[Listed records]:

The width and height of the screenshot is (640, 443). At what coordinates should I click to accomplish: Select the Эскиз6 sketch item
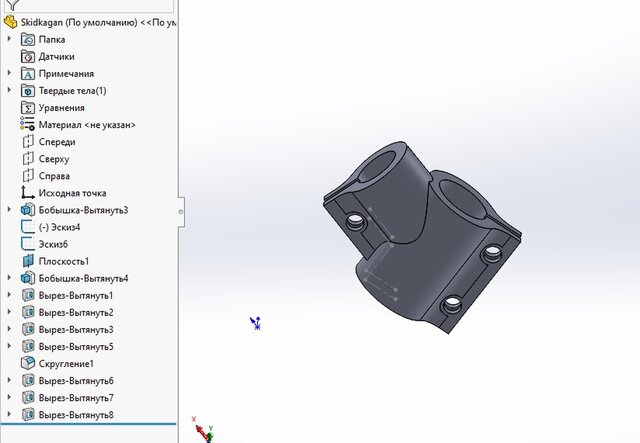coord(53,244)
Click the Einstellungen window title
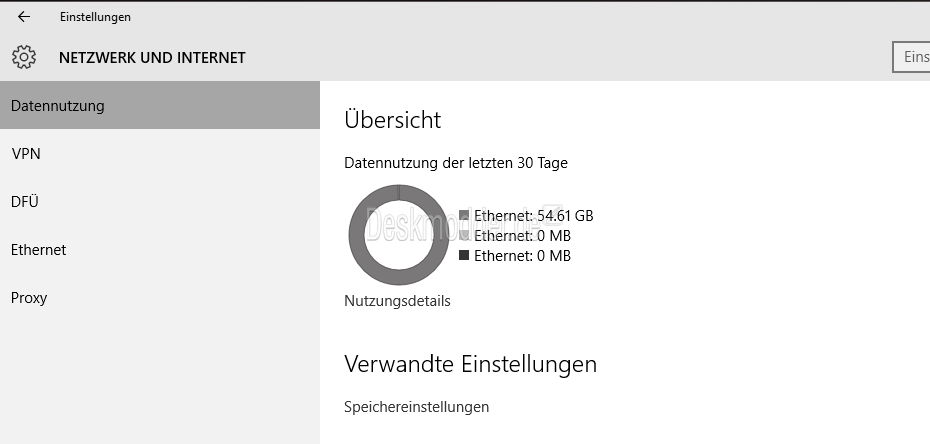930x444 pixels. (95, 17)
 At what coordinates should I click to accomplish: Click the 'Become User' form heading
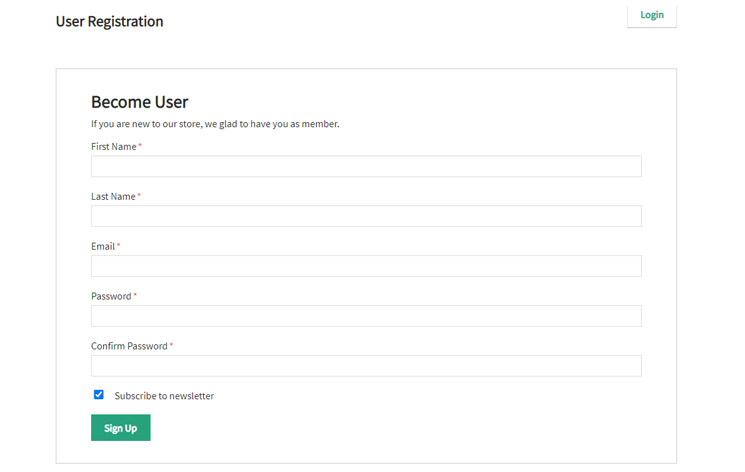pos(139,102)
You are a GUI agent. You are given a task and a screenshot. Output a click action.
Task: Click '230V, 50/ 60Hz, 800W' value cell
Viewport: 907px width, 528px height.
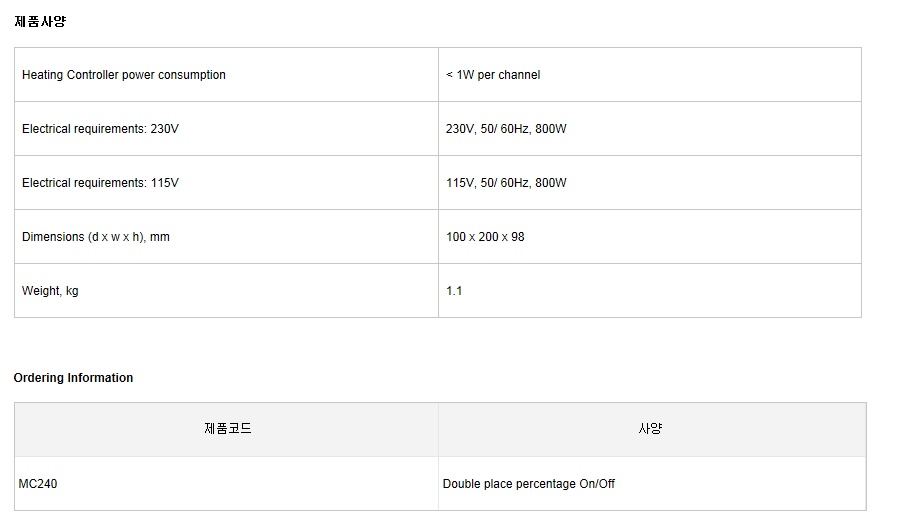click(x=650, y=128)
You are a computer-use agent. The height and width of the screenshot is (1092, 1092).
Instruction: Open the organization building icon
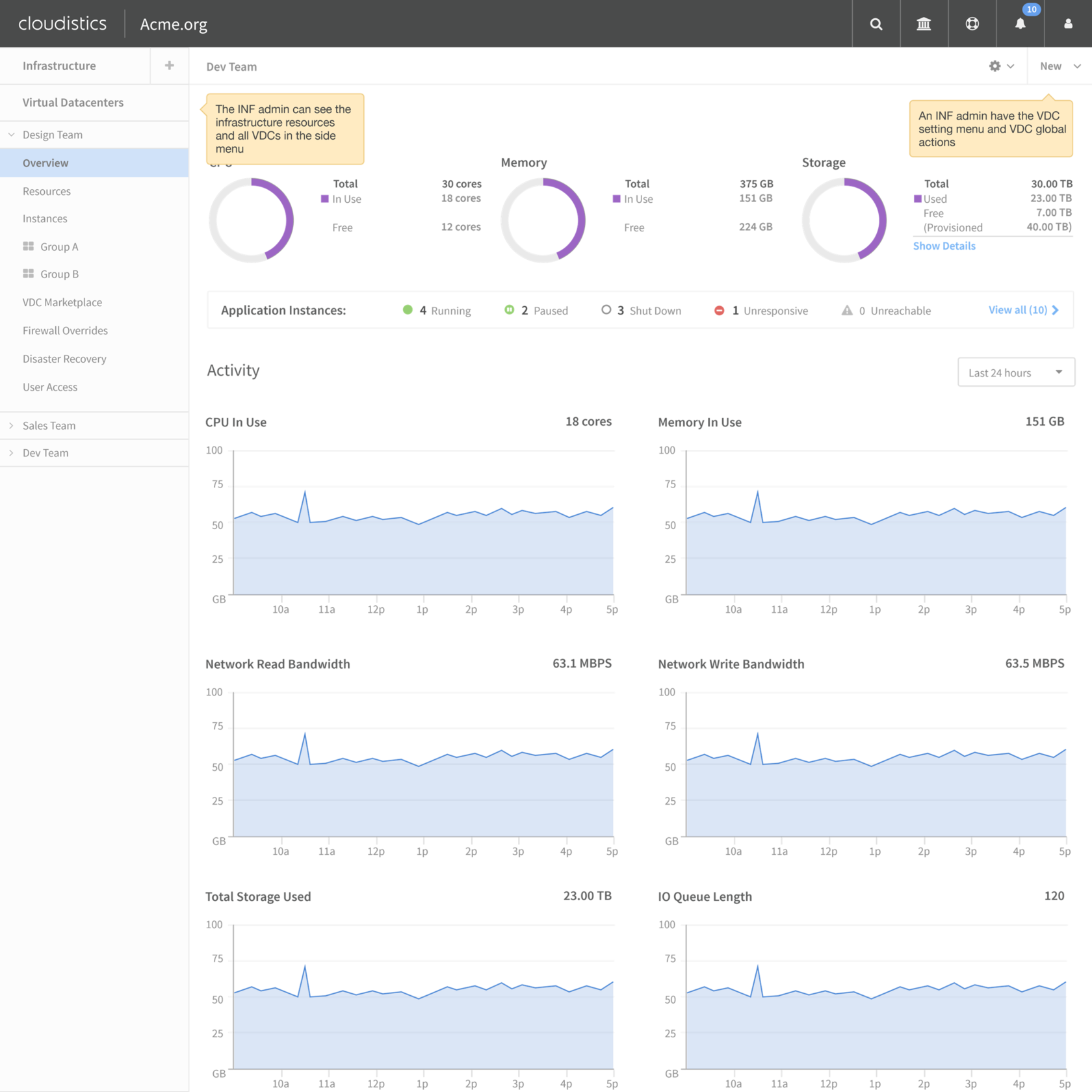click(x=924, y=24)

[Task directions]:
Rewrite the records from the start up to and including the line containing "930x444 pixels. (95, 17)" as a two-column CSV with the headers text and answer. Give one row per record, put each field in quotation marks, replace line breaks with spaces, and leave out the pictures.

[Written answer]:
text,answer
"The width and height of the screenshot is (640, 443). At what coordinates should I click to accomplish: Select the Эскиз6 sketch item","coord(53,244)"
"Click the Einstellungen window title","930x444 pixels. (95, 17)"